DATASET EXCERPTS Block Start
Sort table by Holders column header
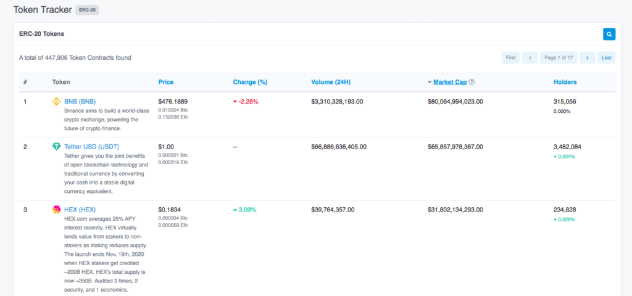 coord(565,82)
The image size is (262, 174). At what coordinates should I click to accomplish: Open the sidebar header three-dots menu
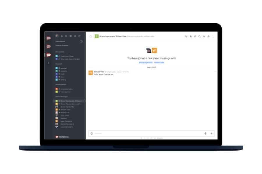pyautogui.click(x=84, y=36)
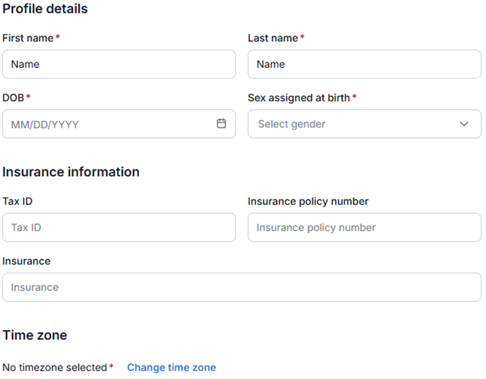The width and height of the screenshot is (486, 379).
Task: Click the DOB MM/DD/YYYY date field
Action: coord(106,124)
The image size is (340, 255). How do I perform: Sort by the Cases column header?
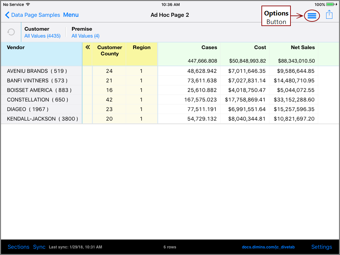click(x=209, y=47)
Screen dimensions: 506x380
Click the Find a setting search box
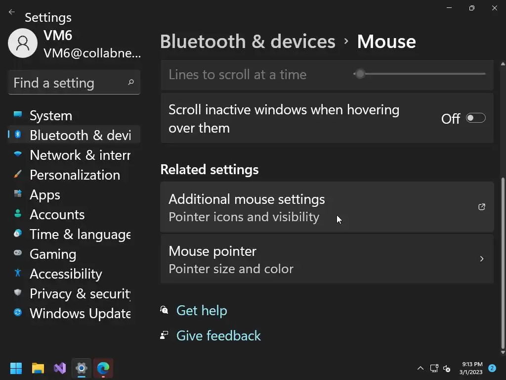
DATASET EXCERPTS Block End
DATASET EXCERPTS Block Start
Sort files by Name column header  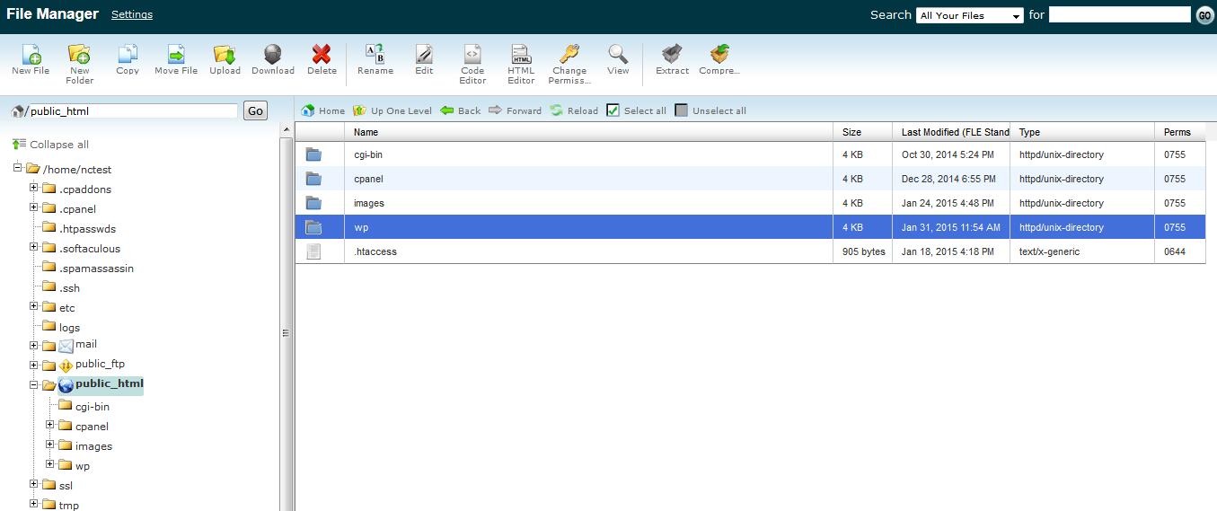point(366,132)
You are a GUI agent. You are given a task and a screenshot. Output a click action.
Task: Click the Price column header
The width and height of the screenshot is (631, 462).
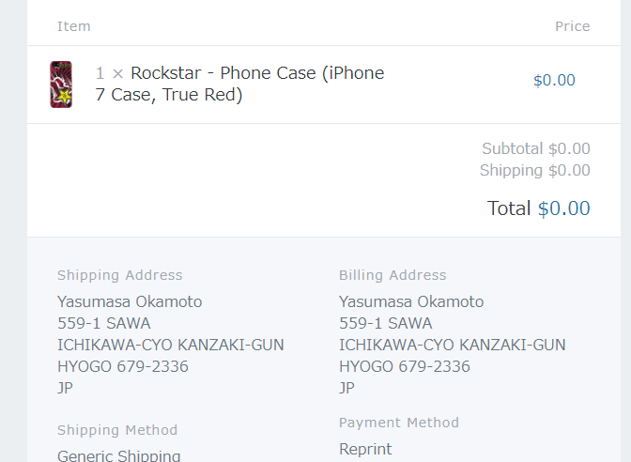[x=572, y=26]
DATASET EXCERPTS Block End
▶ _REQUIRED WORK_
Leaving out all pictures, set down exactly the lines of the material above, from the line with "Sort table by Holders column header" to the line with "Click the Find a setting search box" inclusive, and no others.

▶ _RESPONSE_
Sort table by Holders column header
 coord(565,82)
The image size is (262, 174). At what coordinates should I click to accomplish: Open the sidebar header three-dots menu
pyautogui.click(x=84, y=36)
The width and height of the screenshot is (486, 379).
Task: Click the DOB MM/DD/YYYY date field
Action: coord(106,124)
The image size is (340, 255). How do I perform: Sort by the Cases column header?
click(x=209, y=47)
Screen dimensions: 506x380
Click the Find a setting search box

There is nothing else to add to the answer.